10 responses to “Churchthemes.com – The Beginning Of A New Business”

  1. Hey Jeff, thanks for the coverage of churchthemes.com.

    I hope many have been inspired by Tadlock, in particular on this issue. It’s probably safe to say he’s right about everything when it comes to WordPress development practices. It’s to everyone’s benefit to do what he suggests. As a community, we owe a lot to his example over the years.

    (Small note: We represent ourselves as “churchthemes.com”. There’s another shop at churchthemes.net called “ChurchThemes” and we’re conscious not to confuse)

  2. I was actually just looking at the Church Theme Content plugin today (it’s free, by the way). Now, I want to build a church theme because half of the headache with building one has already been taken care of. I haven’t fully reviewed the code, but it looks like a solid release. I do know that I’ll be recommending it to anyone who wants to build a church-type theme.

    Other theme authors should take notice of this. This is exactly the type of thing they should be happy about. It will allow them to do the thing that they’re good at (designing themes) while leaving the more complex, PHP stuff to the rest of us.

    I’m glad someone else is creating a new standard for the WordPress theming community. I was starting to think I’d have to do all the work myself. :)

  3. @Justin Tadlock – Thanks for taking a look at the plugin. Shoot me an email if you find anything that could be improved. I’ve always considered myself first to be a designer, although years of being asked to do development work has had some effect on me. Hey, post a rating, even. I wouldn’t mind a plugin rating from Tadlock himself! :)

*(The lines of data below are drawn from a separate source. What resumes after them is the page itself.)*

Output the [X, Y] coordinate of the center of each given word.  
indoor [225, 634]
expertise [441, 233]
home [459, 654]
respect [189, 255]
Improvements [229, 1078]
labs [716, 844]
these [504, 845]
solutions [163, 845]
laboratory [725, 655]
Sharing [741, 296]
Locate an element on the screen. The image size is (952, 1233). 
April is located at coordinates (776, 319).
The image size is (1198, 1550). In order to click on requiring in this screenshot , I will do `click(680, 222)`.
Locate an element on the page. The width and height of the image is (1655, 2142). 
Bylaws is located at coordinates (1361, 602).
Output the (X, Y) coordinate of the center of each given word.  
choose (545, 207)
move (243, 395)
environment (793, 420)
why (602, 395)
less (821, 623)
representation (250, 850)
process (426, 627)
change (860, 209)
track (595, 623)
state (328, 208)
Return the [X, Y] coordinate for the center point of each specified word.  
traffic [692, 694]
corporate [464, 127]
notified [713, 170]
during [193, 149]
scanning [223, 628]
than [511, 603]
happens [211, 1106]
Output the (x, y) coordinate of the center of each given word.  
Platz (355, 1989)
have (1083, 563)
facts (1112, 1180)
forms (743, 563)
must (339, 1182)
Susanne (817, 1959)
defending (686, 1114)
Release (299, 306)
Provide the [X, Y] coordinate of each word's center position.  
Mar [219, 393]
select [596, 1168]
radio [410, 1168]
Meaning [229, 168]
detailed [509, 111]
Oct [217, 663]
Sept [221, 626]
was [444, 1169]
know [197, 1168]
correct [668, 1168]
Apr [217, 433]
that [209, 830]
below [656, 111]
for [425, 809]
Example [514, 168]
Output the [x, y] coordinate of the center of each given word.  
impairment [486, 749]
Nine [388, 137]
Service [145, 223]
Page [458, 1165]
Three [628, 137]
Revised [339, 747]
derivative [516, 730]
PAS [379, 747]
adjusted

  4. Definitely headed in the right direction! I know 2 years ago I would have loved a Church theme, but the ones available were sparse. Looking at the current theme he offers, looks very promising! Interesting too about leaving ThemeForest. I know a lot of developers do really well on there, but then also you give up some control.

  5. The atheist part of me is sadden that there is still a need but the capitalist in me thinks its a great idea. Religion is booming with all these economic crises and what not going on so there is probably an influx to some congregations etc. (Not in Scandinavia and other parts of Europe though I think)

  6. @Ryan Hellyer – There are about 400,000 churches in the U.S. alone and WordPress powers an insane percentage of new websites. Add to that the fact that building a WordPress site is much more economical than most other solutions and you’ve got a pretty good market for church themes.

    There’s an established industry of proprietary hosted church CMS solutions with setup fees of $200 – $1000 and monthly fees of $20 – $60. They’re economical alternatives to a fully custom site but with WordPress the cost is more like $100 once then $10/mo for hosting. That’s an attractive difference, especially for small and new churches.

    I’ve counted about 50 church themes out there at this point. Like @Okay Marketing hinted at, two years ago that might have been less than 10 in all.